5) TEXAS DROPS OUT OF RACE TO THE TOP Oh, states' rights, has Gov. Rick Perry exhausted your usefulness? In January, the governor used the "federal interference" argument to justify not filing Texas' request for Race to the Top funds, throwing an application – that took Texas Education Agency staff 800 hours to complete – out the window, flushing with it $700 million for Texas schools.

6) STATE BOARD OF MISEDUCATION The SBOE further embarrassed Texas this spring with battles over the social studies curriculum; the far-right members inserted even more archconservative ideology into the standards. Even conservatives couldn't stomach the shenanigans, as November elections tilted at least one and possibly more seats back to the reality-based community.

7) OVER OUR DEAD BODIES Hustling easy votes against "Obamacare," Attorney General Greg Abbott added Texas to a suit against the U.S. departments of Health and Human Services, Treasury, and Labor, arguing that provisions in the federal health care reform legislation requiring people to buy insurance are unconstitutional. Texas continues to lead the nation in uninsured and underinsured citizens.

8) 'CORPUS CHRISTI' VS. RICK PERRY A group of Tarleton State University theatre majors' plans to perform a one-act student workshop production of Terrence McNally's Corpus Christi should never have been headline news. Then Gov. Rick Perry and Lt. Gov. David Dewhurst joined the chorus of homophobic threats and protests, forcing university administrators to cancel the March performance. Dewhurst had the gall to call himself "a strong defender of free speech" – except speech he doesn't like.

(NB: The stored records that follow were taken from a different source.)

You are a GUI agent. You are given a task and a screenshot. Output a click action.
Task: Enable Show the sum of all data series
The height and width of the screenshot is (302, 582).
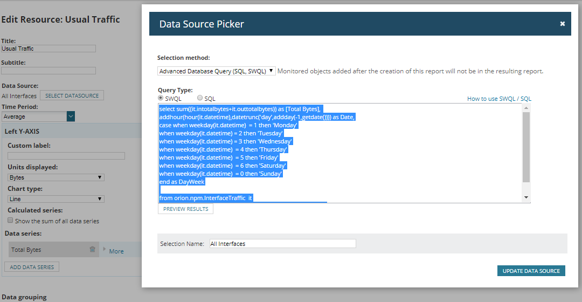click(x=10, y=220)

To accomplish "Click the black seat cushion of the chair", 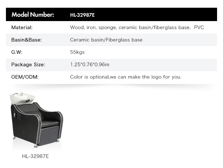I will pos(50,123).
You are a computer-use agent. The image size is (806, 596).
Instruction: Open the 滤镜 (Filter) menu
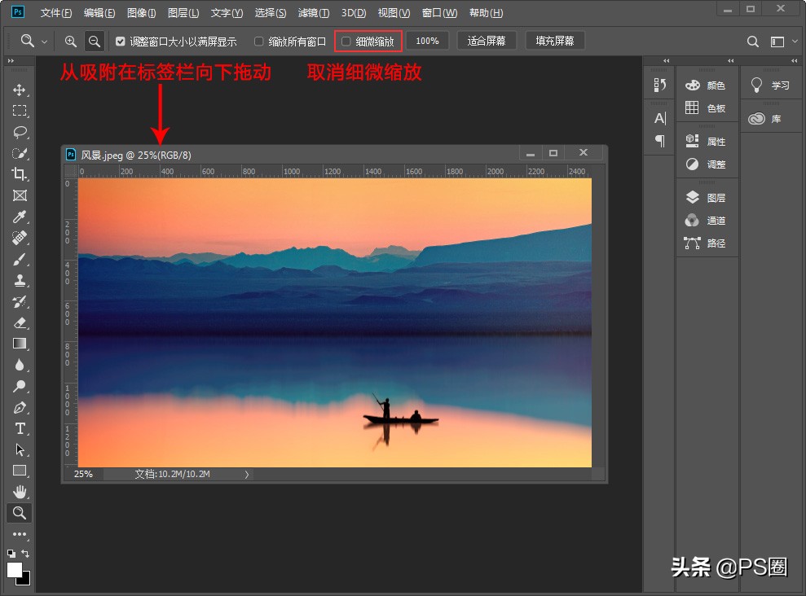[x=313, y=13]
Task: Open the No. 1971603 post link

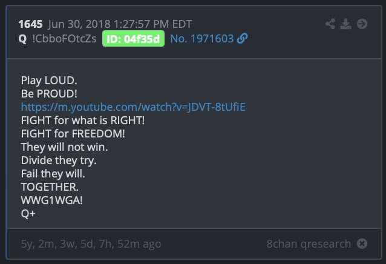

9) KILLER KELLER UNWARNED See "Top 10 Criminal Justice Stories."

10) SUPREMES CONSIDER STRIPPER SURCHARGE Two lower courts found the infamous $5-per-customer fee on live nude entertainment in venues serving alcohol – aka the "titty tax" – unconstitutional, but that's not stopping the state from collecting it or defending it in court. On March 25, the Texas Supreme Court heard the latest appeal from the Attorney General's Office. Expect a decision sometime in the next decade.